Cholesterol: The Myths Versus the Truth




Does high cholesterol affect overweight people only, and can eating eggs and shellfish make it worse?

We separate fact from fiction

HIGH CHOLESTEROL IS A HIDDEN health risk, so it’s not surprising that there are a few myths surrounding the subject.

Find out which are the ones to take notice of…


All cholesterol is bad



Cholesterol is essential for good health. It’s made in the liver, as well as being in the food we eat.

Cholesterol affects the way every cell works – the body needs it to make vitamin D and support the digestive system. There are two types.

High-density lipoprotein (HDL) – the cholesterol that’s often labelled ‘good’ – helps to protect our health as it transfers cholesterol from the blood to the liver, where it is broken down or excreted.

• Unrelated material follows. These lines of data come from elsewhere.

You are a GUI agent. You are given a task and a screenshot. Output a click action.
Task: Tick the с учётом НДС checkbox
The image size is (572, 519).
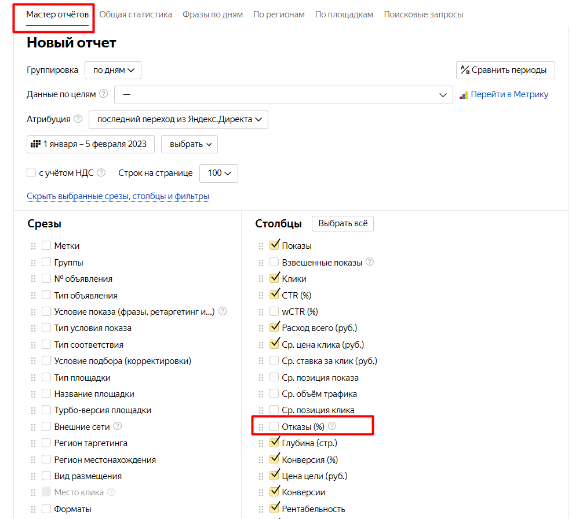tap(32, 172)
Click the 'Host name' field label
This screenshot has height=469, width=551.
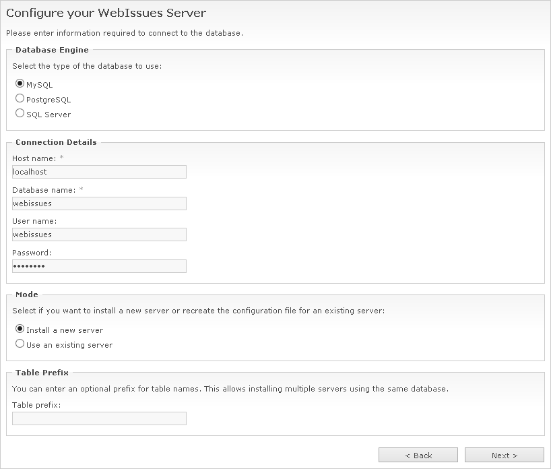(x=32, y=158)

Low-density lipoprotein (LDL) or ‘bad’ cholesterol increases our risk of heart attack.

When too much of it, is in the blood, it can cause fatty material to build up in artery walls, making them narrower.


Diet and exercise won’t make a difference



According to US research, following a ‘portfolio diet’, which contains less saturated fat and advocates being active, reduces blood cholesterol by up to 35% – about the same as a statin, one of the main cholesterol-lowering drugs.

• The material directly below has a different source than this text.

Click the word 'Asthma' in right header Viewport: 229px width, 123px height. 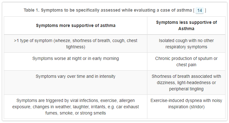186,29
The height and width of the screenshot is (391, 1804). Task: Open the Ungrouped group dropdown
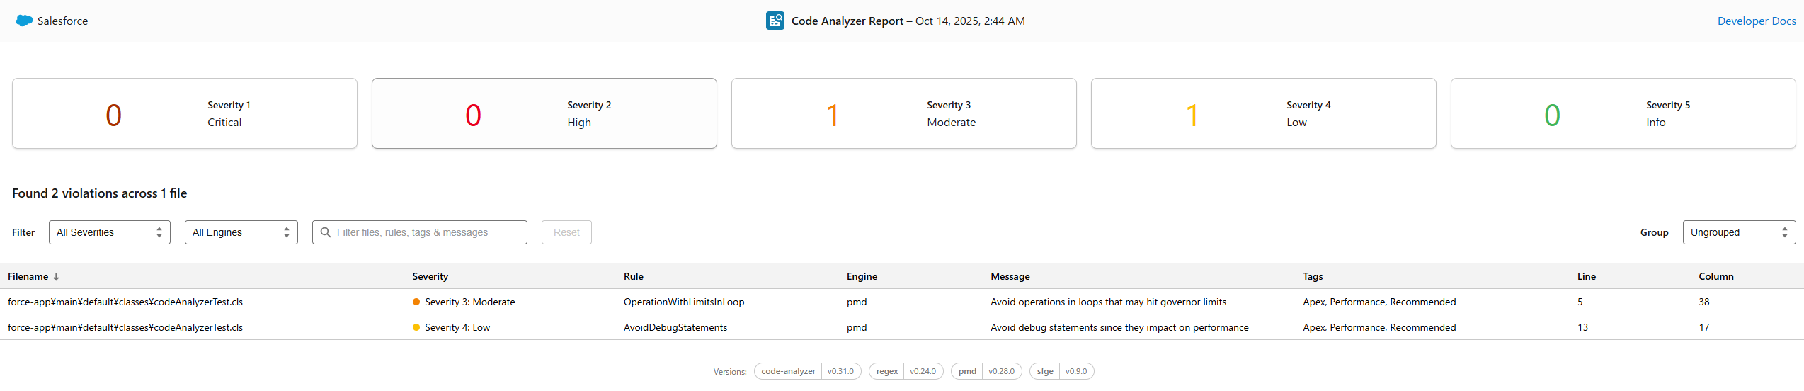click(1738, 232)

No one should rely on medication alone.


Only fat people have high cholesterol



The myth that only obese, unfit or elderly people have high cholesterol should be challenged – young and healthy people can have it, too.


Eating eggs or shellfish increases cholesterol



Although naturally high in cholesterol, research indicates most people don’t need to limit their intake of these.

The exception is those with Familial Hypercholesterolaemia (FH), who, according to Heart UK, should limit their consumption of eggs to three or four a week and shellfish to one or two portions a week.